THE DUTY TO DEFEND IS A MIGHTY OBLIGATION

THE DUTY TO DEFEND IS A MIGHTY OBLIGATION
August 28
09:20 2020

THE DUTY TO DEFEND IS A MIGHTY OBLIGATION

Membership to a tanning spa required providing a fingerprint scan. However, that was the only requirement made of customers in providing personal information. One customer, upon learning that the spa sold the fingerprint information to a third party, headed up a class action lawsuit. The suit alleged that the sales was in violation of a biometric information privacy law. After the spa filed a claim, its insurer eventually refused to respond to the lawsuit. The insurance company argued that the claim did not qualify as a covered event.

See the court’s opinion on whether the insurer could avoid defending a claim involving how its insured handled personally identifying information.

STATUTES EXCLUSION DOES NOT SUPERSEDE DUTY TO DEFEND

In April 2016, Klaudia Sekura (Sekura) filed a class action complaint against Krishna Schaumburg Tan, Inc (Krishna). Sekura alleged that Krishna violated her rights under the Biometric Information Privacy Act. When becoming a member of Krishna’s, customers are required to scan their fingerprints for identification. In April 2015, when Sekura signed up for a membership, she provided her fingerprint scan. However, she was not provided with written content that allowed Krishna to disclose her biometric data to any other party. Sekura alleged that the violation occurred when her fingerprint data was supplied to an out of state third party vendor without her consent.

West Bend Mutual Insurance Company (West Bend) was the insurer at the time of the suit. It agreed to defend Krishna under a reservation of rights, but then sought a declaration that it has no duties to defend the Sekura lawsuit for three reasons: 1) the alleged action was not covered by the policy since it did not involve advertising or personal injury, 2) it did not qualify for coverage under data compromise, 3) coverage was barred by the policies violation of statutes exclusion. Krishna filed a counterclaim stating that West Bend had a duty to defend the lawsuit and attorney fees. Sekura argued that West Bend was obligated to defend it, was not acting in good faith, and the refusal to defend it was vexatious and unreasonable.

The circuit court denied West Bends’s motion in part and granted Krishna’s motion in part. It found that West Bend had a duty to defend Krishna’s claims and that the claims fell within the policy coverage for personal injury as a “publication,” which violates a person’s right to privacy as well that the exclusion did not preclude coverage. The court declined to reach the issue if the endorsement applied. The court denied Krishna’s motion for summary judgment concerning its request for damages and granted West Bends motion for summary judgment on the counterclaim.

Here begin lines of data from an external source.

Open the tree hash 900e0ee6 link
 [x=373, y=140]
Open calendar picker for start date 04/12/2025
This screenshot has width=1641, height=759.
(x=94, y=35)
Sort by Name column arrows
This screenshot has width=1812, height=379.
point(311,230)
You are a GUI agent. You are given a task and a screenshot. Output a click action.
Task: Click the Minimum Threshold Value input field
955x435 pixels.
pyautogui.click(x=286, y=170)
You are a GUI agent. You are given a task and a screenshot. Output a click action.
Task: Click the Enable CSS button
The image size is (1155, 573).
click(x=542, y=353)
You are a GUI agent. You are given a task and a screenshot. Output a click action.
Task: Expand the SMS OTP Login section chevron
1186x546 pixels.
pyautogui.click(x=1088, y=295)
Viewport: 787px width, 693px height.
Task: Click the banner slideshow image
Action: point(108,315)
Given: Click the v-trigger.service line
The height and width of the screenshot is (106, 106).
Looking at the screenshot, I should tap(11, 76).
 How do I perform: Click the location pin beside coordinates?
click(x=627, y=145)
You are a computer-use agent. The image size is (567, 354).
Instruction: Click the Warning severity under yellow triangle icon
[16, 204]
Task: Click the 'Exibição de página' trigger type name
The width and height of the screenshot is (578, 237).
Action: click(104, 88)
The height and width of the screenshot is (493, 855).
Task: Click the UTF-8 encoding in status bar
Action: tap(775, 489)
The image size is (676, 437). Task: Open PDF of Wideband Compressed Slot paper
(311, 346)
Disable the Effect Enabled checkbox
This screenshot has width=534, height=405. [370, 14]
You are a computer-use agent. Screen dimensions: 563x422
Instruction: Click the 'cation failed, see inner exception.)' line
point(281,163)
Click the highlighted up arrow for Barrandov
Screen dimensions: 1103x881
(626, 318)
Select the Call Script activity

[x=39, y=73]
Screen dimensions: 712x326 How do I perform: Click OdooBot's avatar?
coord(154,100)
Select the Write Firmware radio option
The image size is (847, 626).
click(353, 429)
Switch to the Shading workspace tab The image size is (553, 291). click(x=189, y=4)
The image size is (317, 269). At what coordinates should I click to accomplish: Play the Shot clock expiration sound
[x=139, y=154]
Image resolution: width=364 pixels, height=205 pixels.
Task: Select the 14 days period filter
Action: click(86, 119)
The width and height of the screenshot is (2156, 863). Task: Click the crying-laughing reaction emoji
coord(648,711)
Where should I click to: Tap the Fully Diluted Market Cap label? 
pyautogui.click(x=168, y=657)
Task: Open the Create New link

West Bend appealed, and Krishna cross-appealed. According to West Bend, the circuit court erred when it found that it had a duty to defend Krishna’s. West Bend stated that the allegations did not meet the definition of personal injury, and even if allegations contain personal injury, the actions of Krishna violated the statutes exclusion, which bars coverage. Lastly, the data compromise endorsement was inapplicable.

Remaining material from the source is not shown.